──────── GIVEN ENTRIES

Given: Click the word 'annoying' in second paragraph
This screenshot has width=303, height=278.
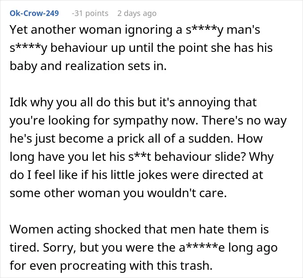Looking at the screenshot, I should (204, 103).
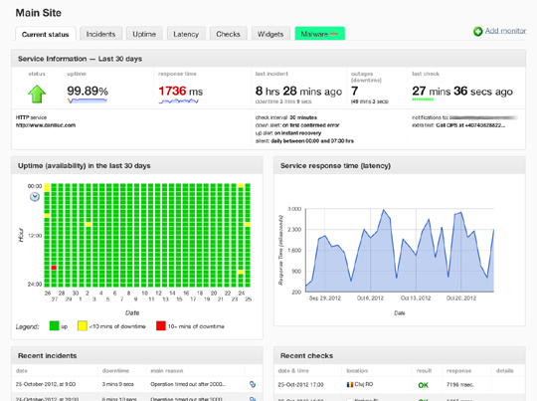The height and width of the screenshot is (401, 537).
Task: Select the Latency tab
Action: point(186,34)
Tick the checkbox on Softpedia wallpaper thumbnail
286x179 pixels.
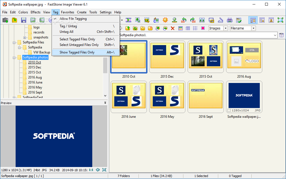(229, 110)
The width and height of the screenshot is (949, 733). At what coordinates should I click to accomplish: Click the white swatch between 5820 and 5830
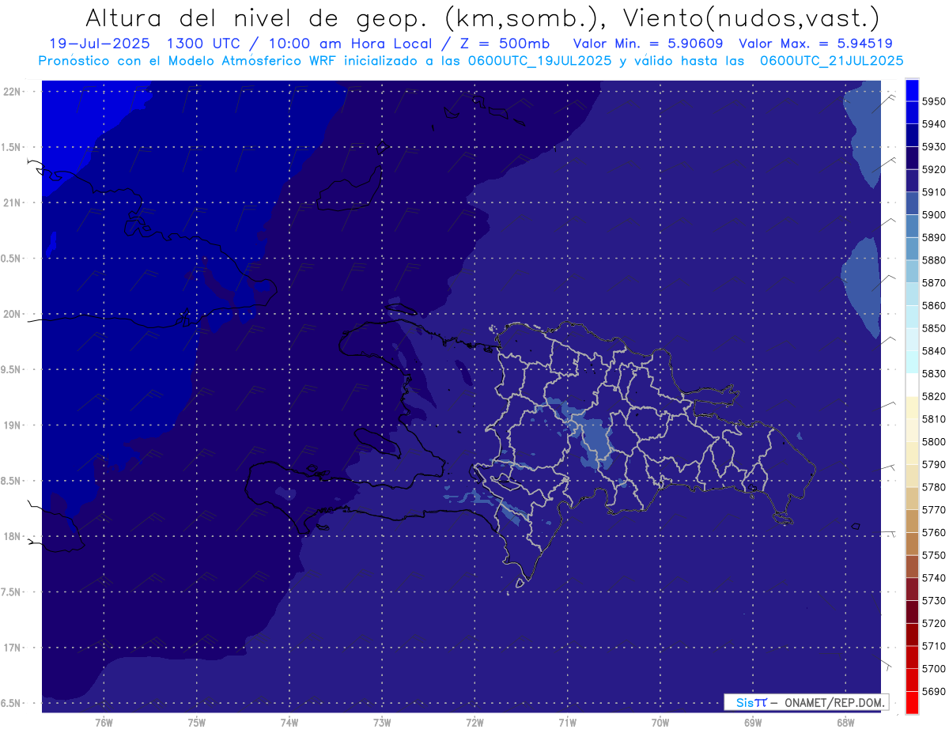pos(912,384)
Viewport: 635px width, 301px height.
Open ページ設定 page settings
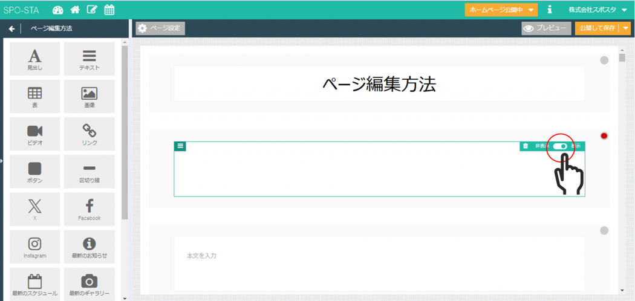click(160, 28)
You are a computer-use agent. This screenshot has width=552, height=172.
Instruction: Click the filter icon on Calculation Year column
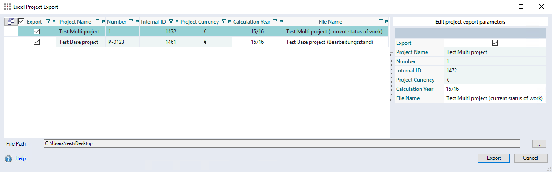click(x=275, y=22)
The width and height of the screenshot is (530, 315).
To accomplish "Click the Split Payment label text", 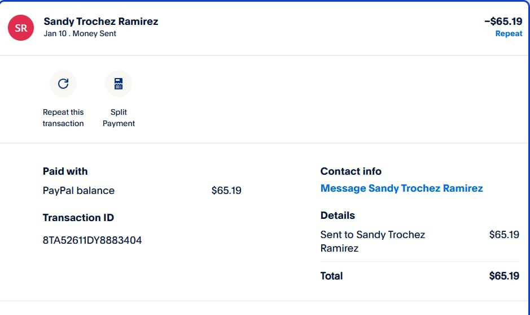I will pyautogui.click(x=119, y=118).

────────────────

**TASK:** Return the lines above from the one with "Tick the checkbox" through the one with "You are a computer-use", verbatim and nothing else. Omit every picture.

**SOLUTION:**
Tick the checkbox on Softpedia wallpaper thumbnail
286x179 pixels.
(229, 110)
The width and height of the screenshot is (949, 733). At what coordinates should I click to accomplish: Click the white swatch between 5820 and 5830
pos(912,384)
Viewport: 635px width, 301px height.
Open ページ設定 page settings
click(160, 28)
You are a computer-use agent. This screenshot has width=552, height=172.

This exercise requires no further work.